On the space $C^1([0,1])$ I want to show that $(f,g)=\int_0^1(f\overline g+f'\overline {g'})$, where the overline denotes the complex conjugate, defines an inner product. Below is my working for the parts I am most unsure of, and I would like to check if what I have done is correct.
First we establish that $(f,g)$ is well defined. For $t\in[0,1]$ consider,
$$(f,g)=\int_0^1(f\bar g+f'\overline {g'})(t)dt$$
$$=\int_0^1f(t)\overline{g(t)}dt+\int_0^1f'(t)\overline{g'(t)}dt$$
Since $f,g\in C^1([0,1])$, and by the fact that the product of continuous functions is itself continuous, then both integrations are meaningful, and thus, $(f,g)\in\mathbb R$.
Secondly, we establish conjugate symmetry. This is the criterion of an inner product that I am, perhaps, most unsure of. We have that,
$$(f,g)=\int_0^1f(t)\overline{g(t)}dt+\int_0^1f'(t)\overline{g'(t)}dt$$
We use the property that for any $a\in\mathbb R,\,\overline a=a$. For all $t\in[0,1]$, the products $f(t)\overline {g(t)}$ and $f'(t)\overline{g'(t)}$ define real numbers. As such, $\overline {f(t)\overline {g(t)}}=\overline {f(t)}g(t)$ and $\overline{f'(t)\overline{g'(t)}}=\overline{f'(t)}g'(t)$. Thus, we have that,
$$=\int_0^1\overline{f(t)}{g(t)}dt+\int_0^1\overline{f'(t)}g'(t)dt$$
And by the commutativity of multiplication of real numbers,
$$=\int_0^1g(t) \overline{f(t)}dt+\int_0^1g'(t)\overline{f'(t)}dt$$
$$=\overline{(g,f)}$$
Is this correct, or is there anything I could improve upon? I'm fairly confident in proving that $(f,f)\ge0$ and that $(f,f)=0\iff f=0$.

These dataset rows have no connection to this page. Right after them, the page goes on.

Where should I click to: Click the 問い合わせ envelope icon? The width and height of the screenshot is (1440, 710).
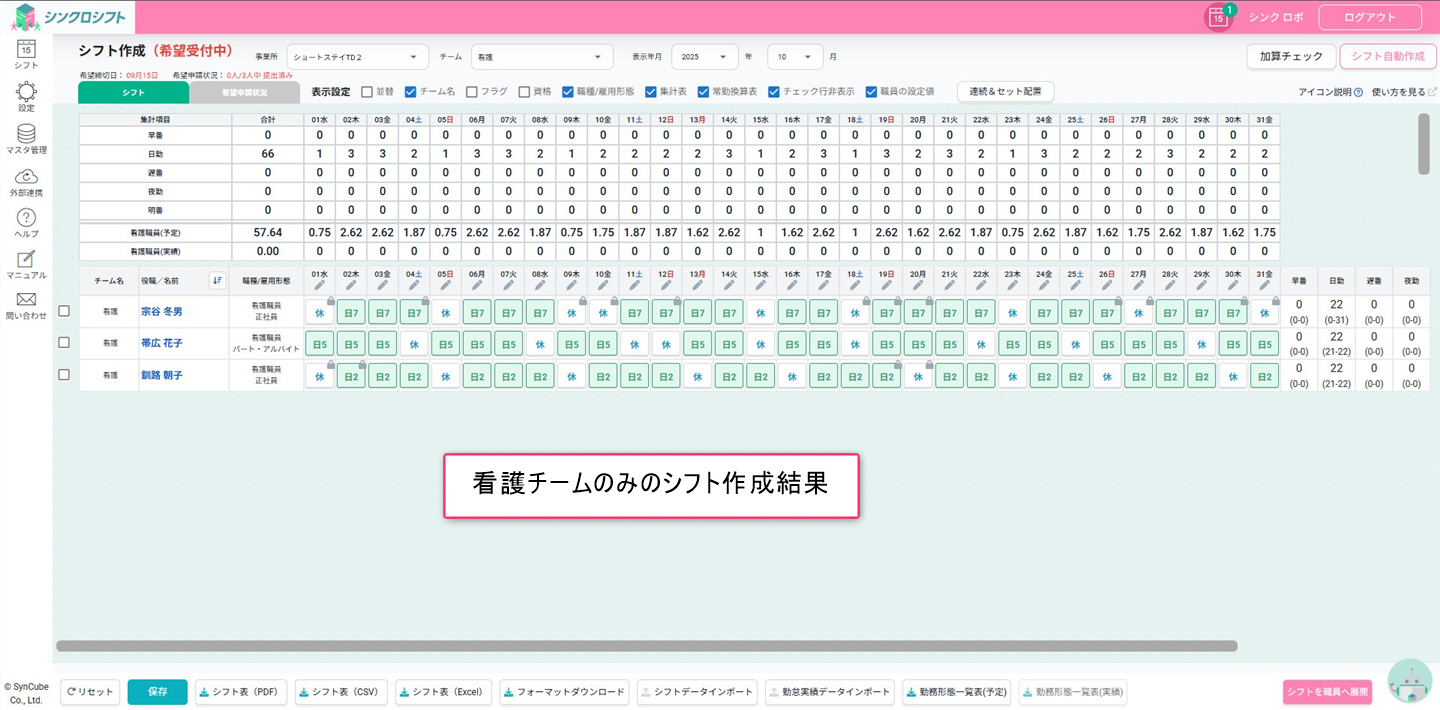[x=26, y=300]
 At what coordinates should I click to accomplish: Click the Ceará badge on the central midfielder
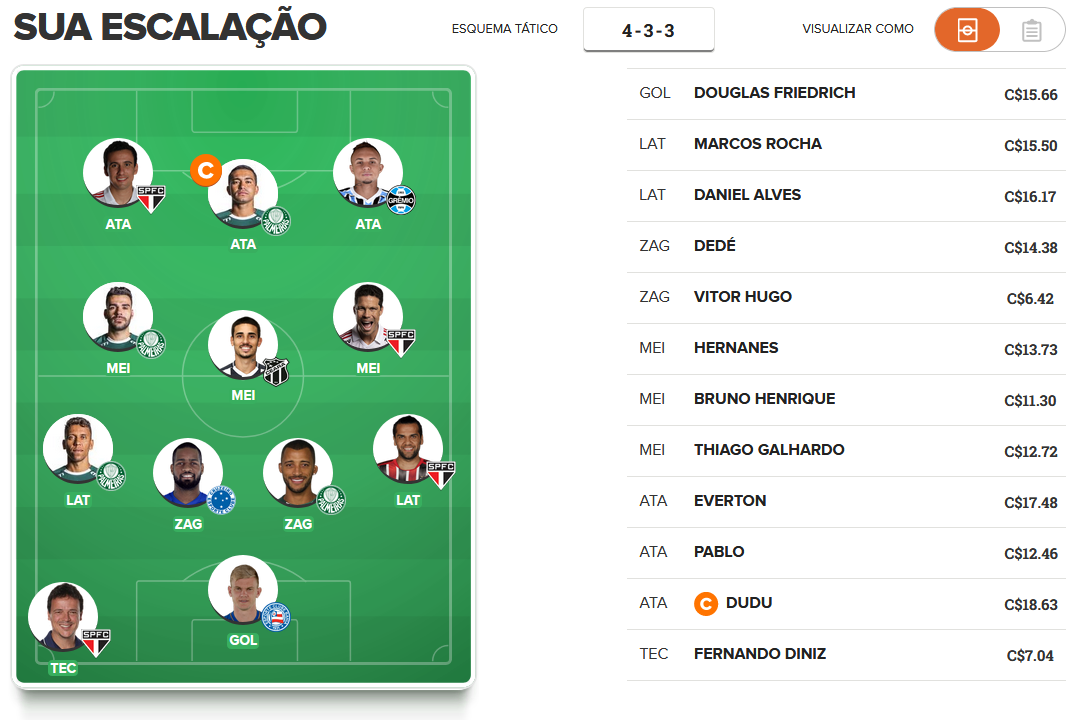coord(275,372)
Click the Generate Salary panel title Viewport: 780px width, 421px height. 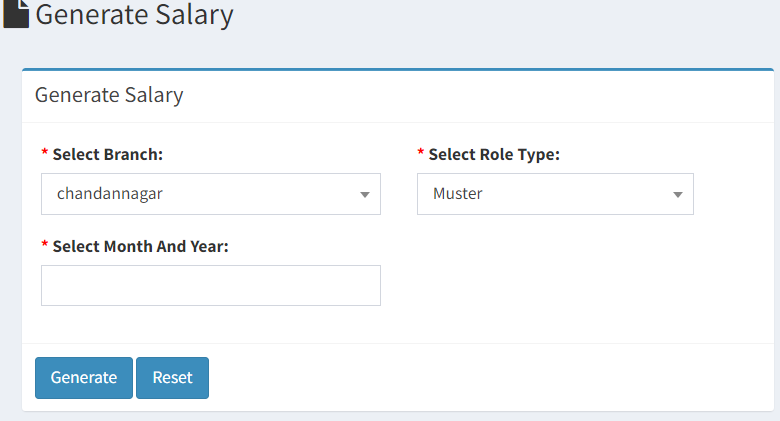pos(109,95)
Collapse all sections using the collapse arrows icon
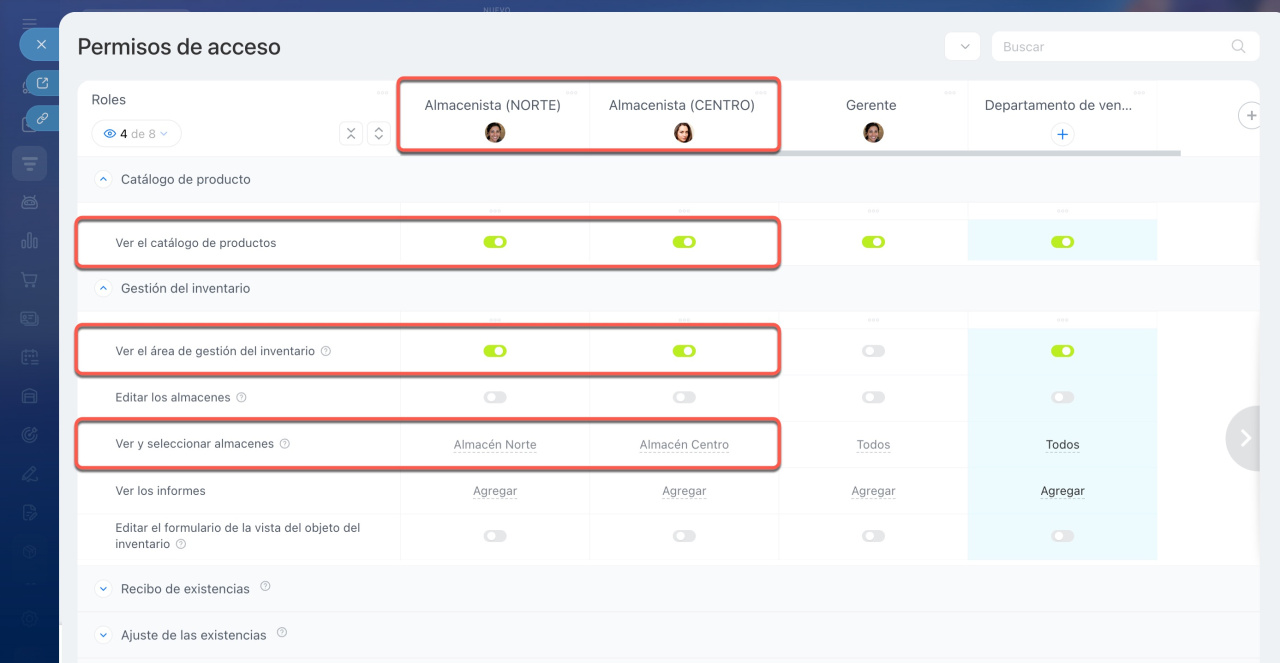 [351, 133]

Your reasoning is correct, but it can be simplified. Define, for continuous functions $f$ and $g$ on $[0,1]$ (with complex values), $$ (f,g)_0=\int_0^1 f(t)\overline{g(t)}\,dt $$ Then you clearly have, for $f,g\in C^1([0,1])$, $$ (f,g)=(f,g)_0+(f',g')_0 $$ Both terms on the right hand side are well defined, because by assumption $f'$ and $g'$ are continuous. Now it is easy to prove that $$ \bar{f}^{\,\prime}=\overline{f'} $$ (the derivative of the conjugate is the conjugate of the derivative). So you just need to prove that $$ (g,f)_0=\overline{(f,g)} $$ for $f$ and $g$ continuous.
What about the last part? First prove that $(f,f)_0=0$ implies $f=0$ for $f$ continuous. Then $$ (f,f)=(f,f)_0+(f',f')_0 $$ and, as both terms in the right hand side are $\ge0$, the condition $(f,f)=0$ implies $(f,f)_0=0$.